Tugas yang Diberikan 1: Tulis ulang tanpa perubahan baris-baris catatan, mulai dari baris yang memuat "1096x600 pixels. How" sampai akhir catatan, kedua ujungnya ikut disertakan. Gambar tidak perlu dimasukkan ke dalam jawaban.

Agus Djaya

Agus Djaya atau Raden Agoes Djajasoeminta adalah seorang pelukis asal Banten yang namanya terkenal hingga ke mancanegara. Agus Djaya lahir di Pandeglang pada tanggal 1 April 1913. Ayahnya adalah seorang keturunan bangsawan Banten yang pernah menjadi kepala agen sebuah bank1. Oleh karena itu, tidak mengherankan apabila dia mampu memberikan pendidikan yang layak bagi anak-anaknya. Agus Djaya misalnya, semasa kecil dapat bersekolah di H.I.S Pandeglang. Waktu itu cita-citanya adalah menjadi seorang dokter karena banyak dari anggota keluarga yang berprofesi sebagai dokter. Namun, karena ada darah seni kuat yang diturunkan dari Sang Ibu dan ditambah dengan pengarahan dari guru gambarnya, Suwanda Mihardja, maka secara perlahan Agus Djaya mulai meminati dunia seni, khususnya seni rupa2.

Bahan Sumber:

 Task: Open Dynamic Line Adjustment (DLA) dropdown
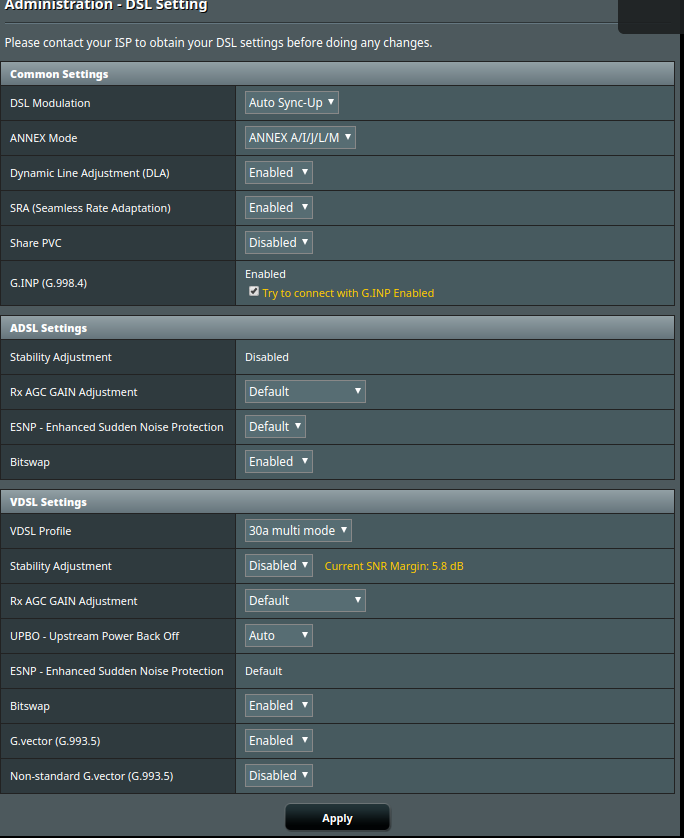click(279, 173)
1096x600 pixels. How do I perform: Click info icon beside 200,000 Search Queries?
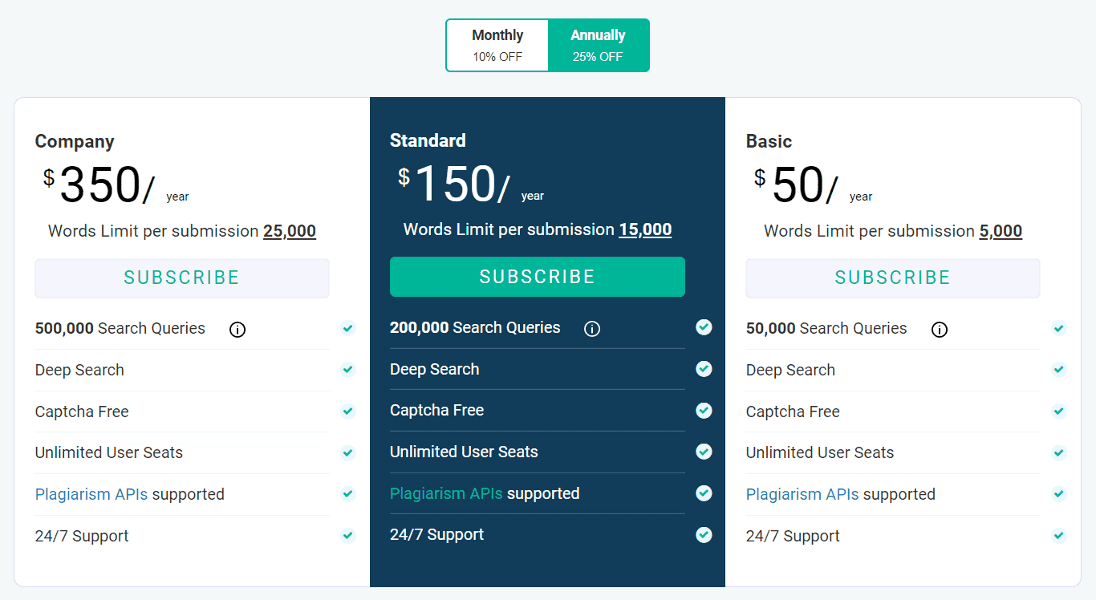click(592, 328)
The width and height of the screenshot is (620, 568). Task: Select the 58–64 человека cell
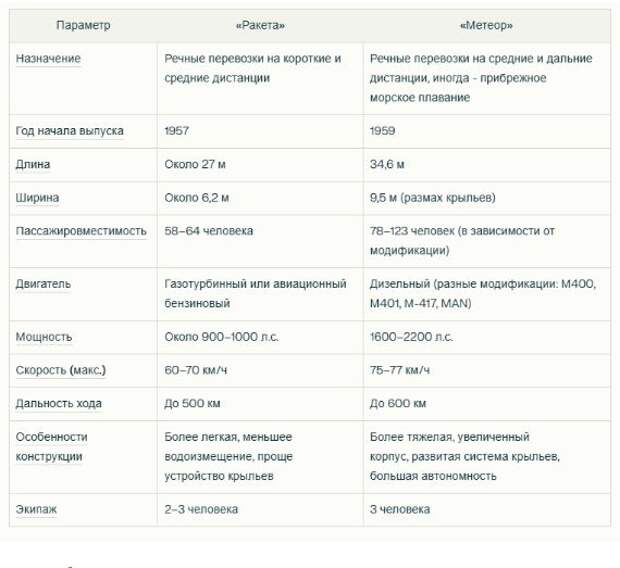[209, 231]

Tugas yang Diberikan 2: Lanjutkan teks tentang Agus Djaya setelah kalimat terakhirnya.

Hasil Latihan 1:
1096x600 pixels. How do I perform: Click info icon beside 200,000 Search Queries?
click(592, 328)
The width and height of the screenshot is (620, 568). Task: Select the 58–64 человека cell
[209, 231]

Hasil Latihan 2:
Setelah lulus dari H.I.S Pandeglang Agus Djaya melanjutkan ke MULO di Bandung hingga lulus pada tahun 1923. Kemudian, hijrah ke Bogor untuk melanjutkan pendidikan di MLS (Middelbare Landbouw School/Sekolah Menengah Pertanian) (1923-1924), namun tidak sampai tamat. Selanjutnya, hijrah lagi ke daerah Lembang, Bandung, untuk bersekolah H.I.K pada tahun 1927. Dan, sesuai dengan minatnya di bidang seni rupa, Agus Djaya pun pergi ke Jakarta untuk mengikuti pendidikan seni lalu ke Amsterdam, Belanda, untuk belajar di Akademi Rijks (Academy of Fine Arts)3. Selama berada di daratan Eropa tersebut Agus Djaya sempat berkenalan dengan beberapa seniman besar dunia, di antaranya: Pablo Picaso di Vallauris, Perancis Selatan; Salvador Dali di Madrid, Spayol; dan Ossip Zadkine, pematung Perancis asal Polandia.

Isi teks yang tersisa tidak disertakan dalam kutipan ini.